▶ **What needs to be done**:
Your output should be exactly the lines from the one containing "This screenshot has height=1021, width=1000." through the final line of the following data, please, with no pictures.

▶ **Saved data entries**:
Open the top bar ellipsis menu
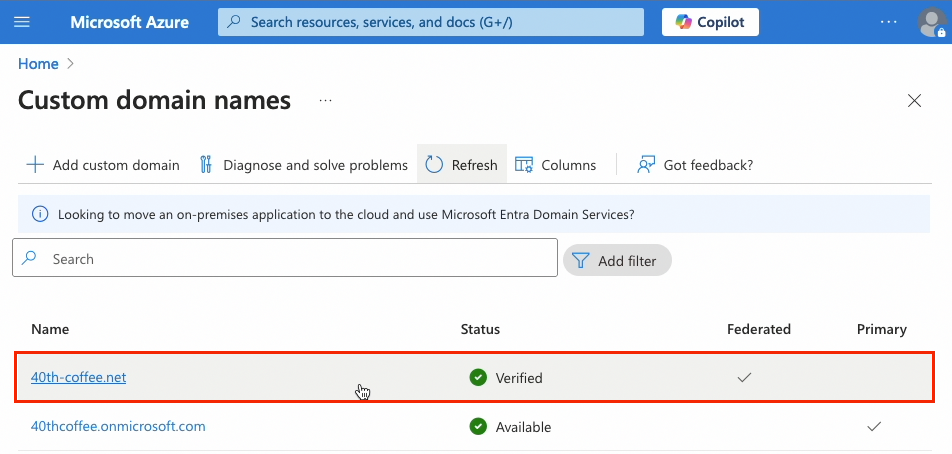952x454 pixels. tap(889, 22)
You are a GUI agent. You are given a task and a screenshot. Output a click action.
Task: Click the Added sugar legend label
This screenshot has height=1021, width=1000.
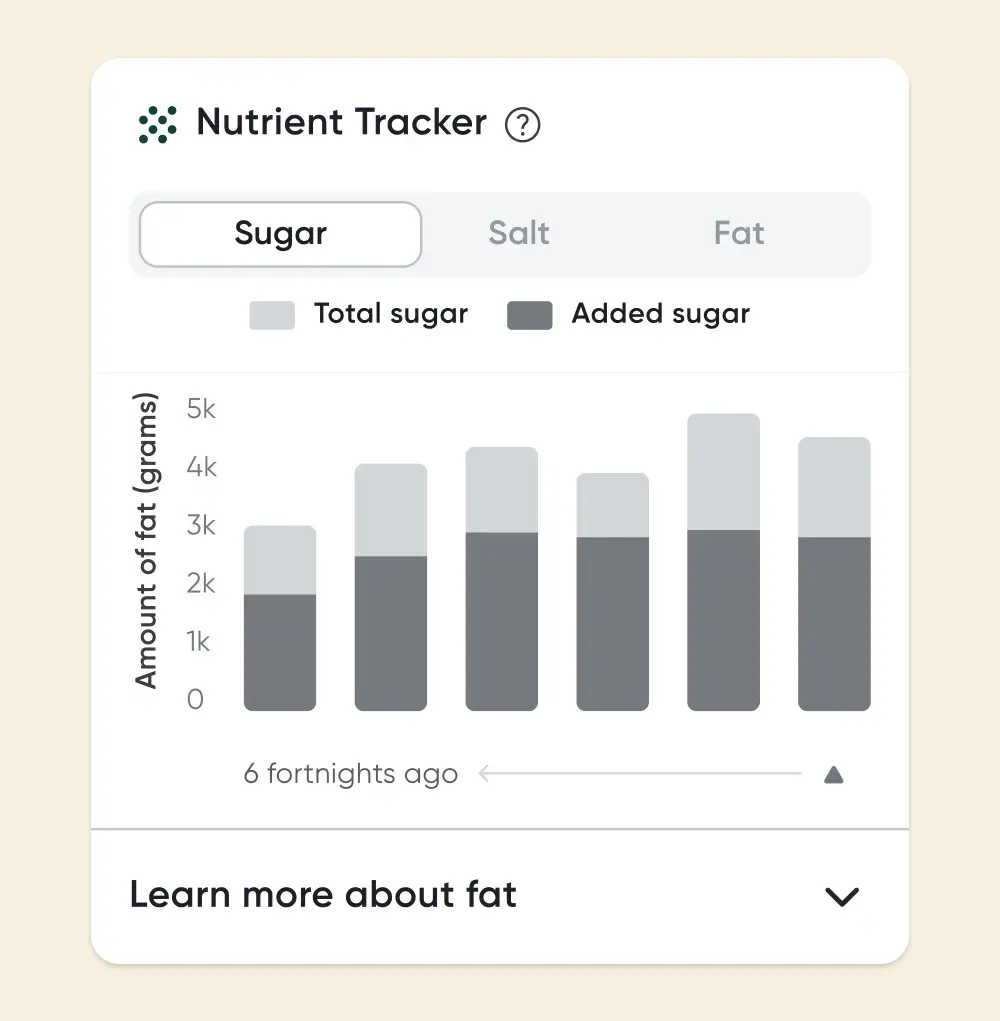[x=661, y=314]
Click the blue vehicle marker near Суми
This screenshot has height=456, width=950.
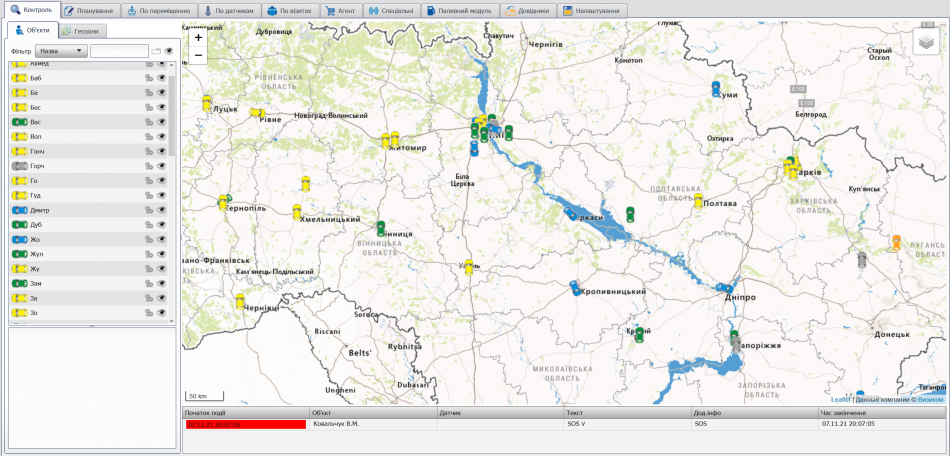coord(716,88)
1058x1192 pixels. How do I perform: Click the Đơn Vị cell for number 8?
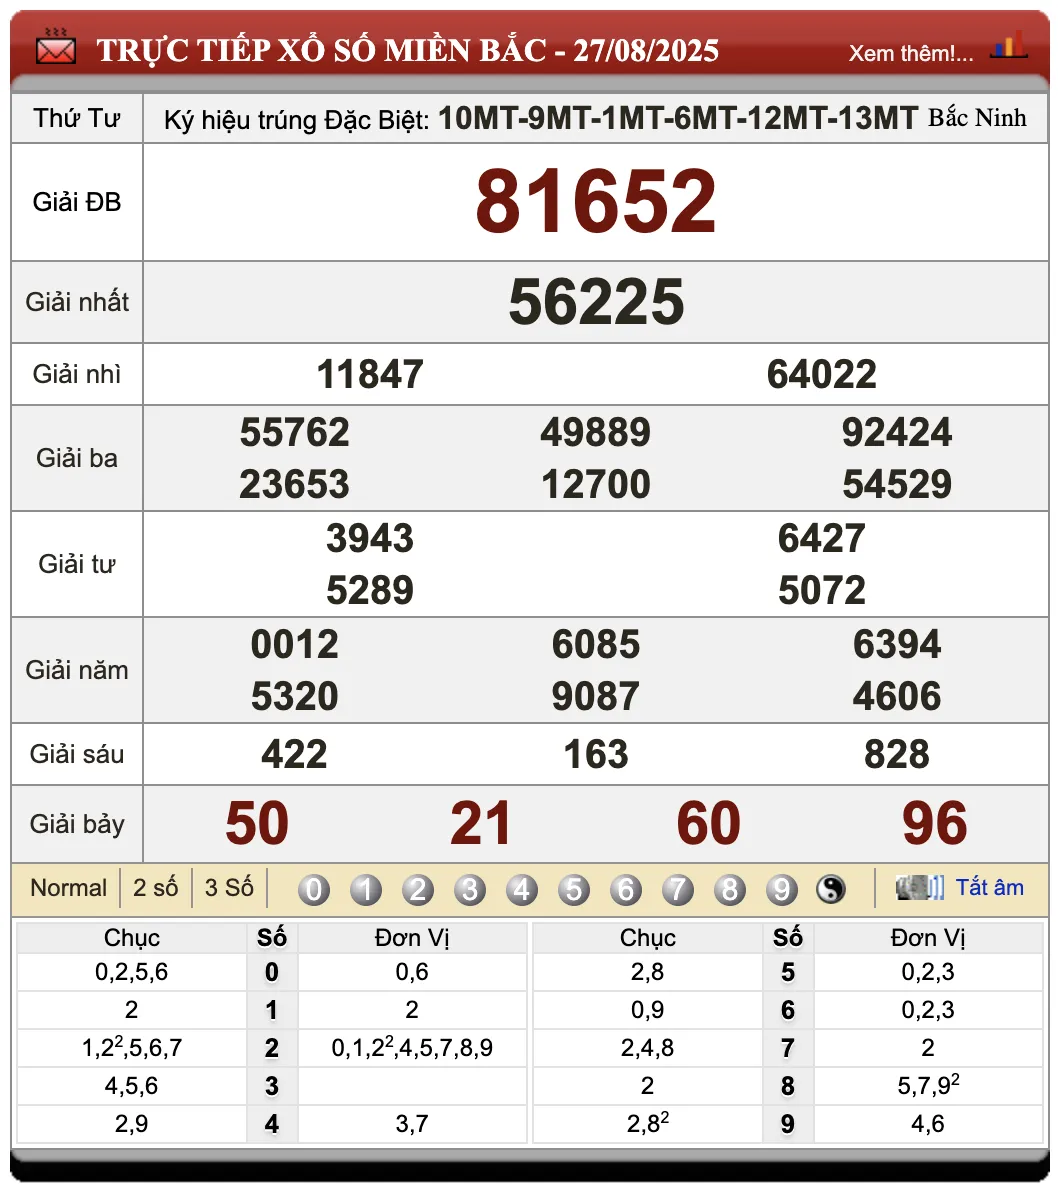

▶ **Reply**:
This screenshot has height=1021, width=1000.
[x=661, y=314]
Click the blue vehicle marker near Суми
This screenshot has height=456, width=950.
coord(716,88)
1058x1192 pixels. How do I perform: Click the Đơn Vị cell for number 8?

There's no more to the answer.